[Page extract]
--- --- ---
# DIY : 24/7 New Water Drip System



## neoprodigy (Nov 12, 2006)

Water Changes... do you love doing them? Well I'm tired of the doing water changes every other day on 18+ tanks...

The 24/7 drip system is a constant drip of "new" water and any excess water will overflow out the tank through the drains. Similar to an Overflow filter except it has a much slower flow rate.

Here's how my system works:

*Water -> (filter) -> Aged Water Barrel -> Tank -> Overflow -> Drain/Sink/Lawn*

*----- Aged Water Barrel----*

I tap into the cold water pipe :










The aged water barrel :










You have to get Float Valve !! or your place will be flooded ! 










The pump that pumps water into the tanks :











To age the water you must aerate the water 24/7.

I have an air stone in the barrel but I didn't think it was enough, so I added a pump to circulate the water even more.










Circulated back in to the barrel :










Spray bar helps spread the water around :










You see the yellow quick disconnect ? Why the quick disconnect ? 
It's just incase I need to do a quick water change


----------



## neoprodigy (Nov 12, 2006)

*----- DRILL TANK----*










If you want the water level to be higher, all you have to do is add an extention to allow the water level to rise.











*----- NON DRILL TANK----*

here is how the overflow works










Here is a DIY version. Its much cheaper and works the same way.











*----- How to build a Neoprodigy DIY overflow----*

Im using a 1-1/4 pvc pipe :










PVC primer and cement :










Primer the ends :











When its all cemented :


----------



## neoprodigy (Nov 12, 2006)

*----- Installing the drip----*

New water to the tanks :










The flow valve :










The drip :










*----- Install the over flow----*


I use zip ties to secure it to the pole :




























The level of the PVC pipe to the right controls the level of water in the tank. Make sure you line up the pipe with the desired water level in the tank correctly :










You see the vinyl pipe from the tank to the overflow?


----------



## neoprodigy (Nov 12, 2006)

If you have time you can use pvc piping instead :



















To start the siphon process I use a pump to quick start it. Pump the water until it starts to flow out of the tube. 










This Setup Drains to the Sink :










My other setup is set to drain to the AC draining system :


----------



## Damon (Jan 18, 2005)

I think I speak for everyone when I say...........

WOW!!!!!!! (or other expression of amazement).

I was thinking to myself, thats a lot fo work that requires a fair amount of knowhow. Then I saw the link in your sig. It all became clear to me


----------



## Phantom_Cichlid (Jul 3, 2006)

WOW is right, now if only I understood most of it:lol: but I'll read it again when I get home.


----------
--- --- ---
[Goal of the exercise] Transcribe the passage of the drip-system thread that opens with the words containing "I was thinking" and closes with "I get home.".

[Data lines]
--- --- ---
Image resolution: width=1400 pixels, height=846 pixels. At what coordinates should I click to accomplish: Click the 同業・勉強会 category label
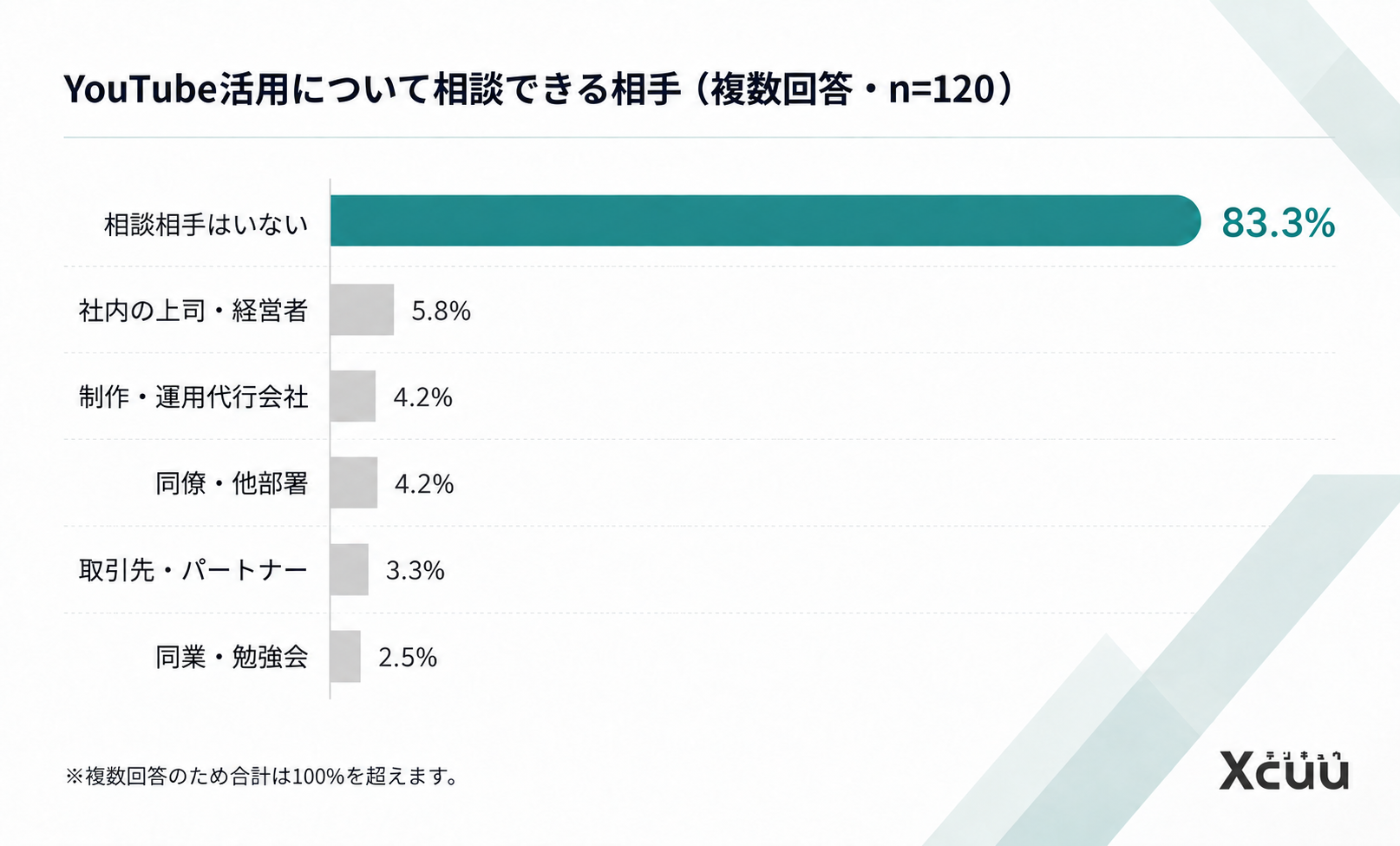click(232, 657)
--- --- ---
[Solution for this task]
I was thinking to myself, thats a lot fo work that requires a fair amount of knowhow. Then I saw the link in your sig. It all became clear to me


----------



## Phantom_Cichlid (Jul 3, 2006)

WOW is right, now if only I understood most of it:lol: but I'll read it again when I get home.